** begin Provided passage **

Monday, January 12, 2009

Winter Musings: January 2009. Data Storage II: Archiving.

Sorry about the long hiatus from my musings, the Holidays and some other catch up work kept me from blogging for a while.

So today we are talking about the ways you can and archive your data. There are 3 or 4 commonly accepted methods depending how complex you want to make it for yourself. The common thread is our need to maintain multiple reliable copies of a single file. You can use a RAID storage device, DVD/CDR’s, external hard drives, or remote data hosting. (please excuse my wordiness, there is alot of interesting info to cover)

RAID’s
RAID stands for “Redundant Array of Inexpensive Disks” thus all RAID implementations require more than one hard drive to accomplish its functionality. There are several types of RAID’s the most common of which are: JBOD, 0, 1, 5, 6, and 10. JBOD stands for “just a bunch of disks” and allows you to make multiple hard drives behave as they were a single drive or volume. JBOD offers no data protection, however. This is most useful when you have several small and cheap hard drives that you want to gang together. JBOD’s is less relevant these days as 1TB drives are increasingly available.

RAID0 is called “striping” which is a method of arraying data in somewhat parallel fashion between 2 drives with the benefit of faster reads and writes. The speed gain is a result of performing reads or writes simultaneously on each drive. In practical application you will never experience a 2x performance gain. Like JBOD it also offers no data redundancy.

RAID1 is referred to as “mirroring” in which one drive serves as the main drive while the second is hidden and used only to maintain an exact copy of the first. For example, with two 500GB drives you effectively only have 500GB of storage. Thus the effective capacity is 50% of the total. Losing one drive, however, will not result in any data loss. This scheme is simple and highly fault tolerant as the likelihood of two drives dying at the same time is slim.

RAID5 requires four hard drives with identical capacity to provide a useable capacity at 75% of the total. This implementation is more storage efficient but you sacrifice speed and complexity. Your data has been encoded and spread across 4 drives which can tolerate the loss of one drive while allowing you to continue operating seamlessly. RAID 5 performs a bit slower because each read/write operation requires an encode or decode step. The speed also varies depending on whether the system uses a software (cheaper) or hardware (expensive) RAID controller.

RAID6 is an extension of RAID5. Five drives are arrayed for roughly 60% capacity efficiency. This RAID level is more fault tolerate permitting 2 drives to fail while still storing your data error-free. However, this configuration is somewhat impractical for small office environments as the likelihood of 2 drive failures at the same time is slim so advantages from the extra redundancy are lost.

RAID10 is a combination of RAID0 and RAID1 that typically utilizes eight identical drives. This implementation is commonly found in corporate data centers and mid-level business servers. Data is mirrored and striped to maximize access speed and redundancy. As with RAID1 you effectively operate at 50% of total capacity. Don’t let your “green” friends know you have one of these at home unless is runs on solar panels and hamster power.

** end Provided passage **

(Goal 1):
Decide whether each statement agrees with the RAID article. Answer yes or no, and quote the words that decide it.
(a) RAID1 gives an effective capacity of half the total.
(b) RAID5 needs five drives.
(c) JBOD protects your data.

** begin Dataset extract **

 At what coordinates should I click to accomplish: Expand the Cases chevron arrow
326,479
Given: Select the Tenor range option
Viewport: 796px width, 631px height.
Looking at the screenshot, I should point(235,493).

** end Dataset extract **

(Goal 2): In the entries, replace "chevron arrow" with "disclosure arrow", and write the entries out again with everything else unchanged.

(Output 1):
(a) Yes: "Thus the effective capacity is 50% of the total."
(b) No: "RAID5 requires four hard drives with identical capacity"
(c) No: "JBOD offers no data protection, however."

(Output 2):
 At what coordinates should I click to accomplish: Expand the Cases disclosure arrow
326,479
Given: Select the Tenor range option
Viewport: 796px width, 631px height.
Looking at the screenshot, I should point(235,493).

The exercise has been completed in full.